Attitudes to data security were mixed, with only 29% saying that company data was their personal responsibility, and 22% saying they did not feel it was their responsibility at all.
A corresponding Clearswift survey of 504 information security professionals revealed 62% think employees do not care enough about the implications of a security breach to change their behaviour.
“It is not good business to live in fear of your employees, especially as most can be trusted. Getting the balance right has always been hard. But truly understanding where the problems come from, combined with advances in technology which can adapt to respond differently to different threats, really changes the game here,” said Davies.
“Organisations need to find ways to control where sensitive data is stored and put safeguards in place which prevent it from leaving the company network. Many companies do this, but a lot of large companies with very valuable data do not,” he said.
Another survey, commissioned by Fujitsu, revealed that only 7% of UK employees rate their business data higher than their personal information, and more than half of those polled said they value their own data more than their work data, while 43% said they "somewhat" or "completely" agree that they have no idea of the value of business data.

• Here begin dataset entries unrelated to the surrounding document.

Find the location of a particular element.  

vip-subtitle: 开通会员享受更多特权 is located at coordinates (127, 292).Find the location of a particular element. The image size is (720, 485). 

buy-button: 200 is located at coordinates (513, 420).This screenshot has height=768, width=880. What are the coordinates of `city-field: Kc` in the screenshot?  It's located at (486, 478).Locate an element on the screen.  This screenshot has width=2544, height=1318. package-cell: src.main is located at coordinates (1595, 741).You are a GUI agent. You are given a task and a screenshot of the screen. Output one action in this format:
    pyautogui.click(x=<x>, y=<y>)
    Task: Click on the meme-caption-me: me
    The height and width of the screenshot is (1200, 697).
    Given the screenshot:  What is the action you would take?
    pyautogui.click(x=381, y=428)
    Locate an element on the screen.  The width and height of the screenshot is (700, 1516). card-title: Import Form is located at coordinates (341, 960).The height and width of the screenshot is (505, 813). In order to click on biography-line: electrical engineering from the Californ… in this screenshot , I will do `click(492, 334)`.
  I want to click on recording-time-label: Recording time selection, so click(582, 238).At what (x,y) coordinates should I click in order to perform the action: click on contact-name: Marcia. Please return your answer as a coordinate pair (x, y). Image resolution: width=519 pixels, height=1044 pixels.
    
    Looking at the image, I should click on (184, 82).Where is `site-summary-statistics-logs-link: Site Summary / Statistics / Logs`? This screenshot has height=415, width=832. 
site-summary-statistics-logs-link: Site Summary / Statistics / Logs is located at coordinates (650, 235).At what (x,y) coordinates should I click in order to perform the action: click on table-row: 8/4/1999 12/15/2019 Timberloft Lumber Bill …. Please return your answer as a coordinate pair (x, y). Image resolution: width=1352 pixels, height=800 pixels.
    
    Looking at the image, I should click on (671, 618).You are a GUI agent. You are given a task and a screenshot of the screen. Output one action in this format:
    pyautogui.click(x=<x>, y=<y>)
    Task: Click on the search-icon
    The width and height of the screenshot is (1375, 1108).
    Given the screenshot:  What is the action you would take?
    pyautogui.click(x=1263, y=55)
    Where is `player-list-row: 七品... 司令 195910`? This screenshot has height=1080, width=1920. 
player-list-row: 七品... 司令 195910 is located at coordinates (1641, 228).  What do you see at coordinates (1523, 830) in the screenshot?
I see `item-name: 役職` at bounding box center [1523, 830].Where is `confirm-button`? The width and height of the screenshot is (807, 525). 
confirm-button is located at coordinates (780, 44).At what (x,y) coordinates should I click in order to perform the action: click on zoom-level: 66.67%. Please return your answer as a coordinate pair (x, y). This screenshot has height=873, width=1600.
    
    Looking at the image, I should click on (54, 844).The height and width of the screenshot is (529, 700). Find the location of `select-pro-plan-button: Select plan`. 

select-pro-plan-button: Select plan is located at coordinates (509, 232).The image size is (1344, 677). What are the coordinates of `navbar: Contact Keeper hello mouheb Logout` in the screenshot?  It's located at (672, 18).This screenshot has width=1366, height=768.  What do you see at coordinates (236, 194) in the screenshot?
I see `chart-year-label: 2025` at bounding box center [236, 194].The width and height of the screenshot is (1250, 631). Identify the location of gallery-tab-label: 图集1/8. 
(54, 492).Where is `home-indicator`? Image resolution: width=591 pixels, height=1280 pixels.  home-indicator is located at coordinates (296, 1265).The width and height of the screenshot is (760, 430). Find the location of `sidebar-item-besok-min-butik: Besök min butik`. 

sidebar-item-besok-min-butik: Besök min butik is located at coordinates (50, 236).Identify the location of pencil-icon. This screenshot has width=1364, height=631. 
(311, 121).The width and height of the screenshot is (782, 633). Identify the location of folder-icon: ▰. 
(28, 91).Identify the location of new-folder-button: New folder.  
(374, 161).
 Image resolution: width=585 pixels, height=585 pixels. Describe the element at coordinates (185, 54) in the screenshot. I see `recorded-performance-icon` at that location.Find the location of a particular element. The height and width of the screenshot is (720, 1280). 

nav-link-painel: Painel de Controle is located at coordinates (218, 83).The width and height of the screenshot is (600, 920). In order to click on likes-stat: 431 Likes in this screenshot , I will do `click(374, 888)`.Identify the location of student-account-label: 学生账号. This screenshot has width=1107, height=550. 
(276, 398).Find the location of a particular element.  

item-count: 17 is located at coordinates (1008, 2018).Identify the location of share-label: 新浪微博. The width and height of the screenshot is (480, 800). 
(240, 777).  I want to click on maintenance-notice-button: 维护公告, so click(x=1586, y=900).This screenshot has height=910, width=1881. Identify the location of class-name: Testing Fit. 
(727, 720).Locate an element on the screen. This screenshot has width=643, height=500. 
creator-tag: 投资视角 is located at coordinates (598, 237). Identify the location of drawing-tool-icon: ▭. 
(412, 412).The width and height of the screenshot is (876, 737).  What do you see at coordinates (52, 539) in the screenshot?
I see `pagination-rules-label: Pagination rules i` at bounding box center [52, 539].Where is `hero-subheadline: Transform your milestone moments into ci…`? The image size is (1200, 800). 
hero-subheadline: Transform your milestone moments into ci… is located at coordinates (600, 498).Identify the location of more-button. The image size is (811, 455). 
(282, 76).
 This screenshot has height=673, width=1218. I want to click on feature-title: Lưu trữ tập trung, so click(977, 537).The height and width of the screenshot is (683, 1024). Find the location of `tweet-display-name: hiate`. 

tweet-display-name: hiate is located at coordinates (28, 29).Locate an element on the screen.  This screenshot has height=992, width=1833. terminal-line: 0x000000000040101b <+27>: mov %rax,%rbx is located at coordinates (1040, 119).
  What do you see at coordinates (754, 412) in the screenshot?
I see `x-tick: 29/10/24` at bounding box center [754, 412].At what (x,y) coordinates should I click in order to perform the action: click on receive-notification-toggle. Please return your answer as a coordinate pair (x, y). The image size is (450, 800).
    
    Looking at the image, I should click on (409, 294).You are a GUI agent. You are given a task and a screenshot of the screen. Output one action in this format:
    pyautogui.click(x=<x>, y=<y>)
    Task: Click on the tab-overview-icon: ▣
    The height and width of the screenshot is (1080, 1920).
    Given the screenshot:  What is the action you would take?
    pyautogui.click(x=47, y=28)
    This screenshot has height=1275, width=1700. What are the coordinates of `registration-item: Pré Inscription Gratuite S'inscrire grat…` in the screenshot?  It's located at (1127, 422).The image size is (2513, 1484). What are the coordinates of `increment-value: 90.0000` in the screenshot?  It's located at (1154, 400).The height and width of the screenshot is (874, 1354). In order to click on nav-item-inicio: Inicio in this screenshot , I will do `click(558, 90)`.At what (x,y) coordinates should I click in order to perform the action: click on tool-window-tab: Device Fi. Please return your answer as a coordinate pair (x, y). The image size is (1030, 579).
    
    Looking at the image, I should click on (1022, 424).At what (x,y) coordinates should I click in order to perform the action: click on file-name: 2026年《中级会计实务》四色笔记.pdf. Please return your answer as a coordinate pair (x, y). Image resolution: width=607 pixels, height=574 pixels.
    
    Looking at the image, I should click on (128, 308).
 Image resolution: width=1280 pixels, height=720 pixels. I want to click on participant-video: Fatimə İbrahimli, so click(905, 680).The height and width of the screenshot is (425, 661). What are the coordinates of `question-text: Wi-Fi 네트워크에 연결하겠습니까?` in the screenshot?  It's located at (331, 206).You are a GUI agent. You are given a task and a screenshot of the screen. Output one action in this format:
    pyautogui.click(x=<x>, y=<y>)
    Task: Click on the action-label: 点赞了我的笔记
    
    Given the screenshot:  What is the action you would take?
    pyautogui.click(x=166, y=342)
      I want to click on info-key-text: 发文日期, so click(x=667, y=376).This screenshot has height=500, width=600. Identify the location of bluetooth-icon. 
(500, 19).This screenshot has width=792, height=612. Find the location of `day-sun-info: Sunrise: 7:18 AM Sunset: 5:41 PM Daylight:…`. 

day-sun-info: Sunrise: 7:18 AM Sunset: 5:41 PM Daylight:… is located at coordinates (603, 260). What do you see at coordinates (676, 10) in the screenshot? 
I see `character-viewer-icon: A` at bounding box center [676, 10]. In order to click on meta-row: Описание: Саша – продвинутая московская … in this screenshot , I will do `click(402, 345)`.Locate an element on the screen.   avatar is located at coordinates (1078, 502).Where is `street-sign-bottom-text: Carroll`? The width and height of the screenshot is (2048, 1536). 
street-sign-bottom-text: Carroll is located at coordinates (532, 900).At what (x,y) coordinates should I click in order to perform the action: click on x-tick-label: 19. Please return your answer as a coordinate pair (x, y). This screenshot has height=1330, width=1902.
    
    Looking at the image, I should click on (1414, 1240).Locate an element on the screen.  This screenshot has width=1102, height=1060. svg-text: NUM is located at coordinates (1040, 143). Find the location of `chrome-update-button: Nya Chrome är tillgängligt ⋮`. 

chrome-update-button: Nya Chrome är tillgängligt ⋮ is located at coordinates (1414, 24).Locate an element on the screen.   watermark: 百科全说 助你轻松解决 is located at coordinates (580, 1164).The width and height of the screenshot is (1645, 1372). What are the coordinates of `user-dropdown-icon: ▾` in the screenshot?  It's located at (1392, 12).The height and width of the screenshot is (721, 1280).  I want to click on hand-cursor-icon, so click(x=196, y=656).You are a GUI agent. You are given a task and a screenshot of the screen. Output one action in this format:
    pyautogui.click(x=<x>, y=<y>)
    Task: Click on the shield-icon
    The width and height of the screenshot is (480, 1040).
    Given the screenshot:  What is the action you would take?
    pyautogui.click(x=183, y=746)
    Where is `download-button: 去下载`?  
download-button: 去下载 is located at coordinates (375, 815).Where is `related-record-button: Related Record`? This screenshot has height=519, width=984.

Fujitsu said that, while 58% of respondents understand the risks around identity theft, the study suggests more needs to be done – from both businesses and employees.
Only 13% of respondents said they know what security their business has in place and almost a quarter feel as though their organisation and they themselves could be doing more.
“With 30% of employees agreeing that they worry more about losing personal data than business data, organisations have a challenge on their hands,” said Andy Herrington, head of cyber professional services at Fujitsu.
“While there is no quick fix in changing these perceptions, the process needs to start with the people. Educating employees about the value of and how to protect personal data is a great starting point and businesses will see this data-safeguarding attitude trickle through the business, helping employees become part of the threat defence,” he said.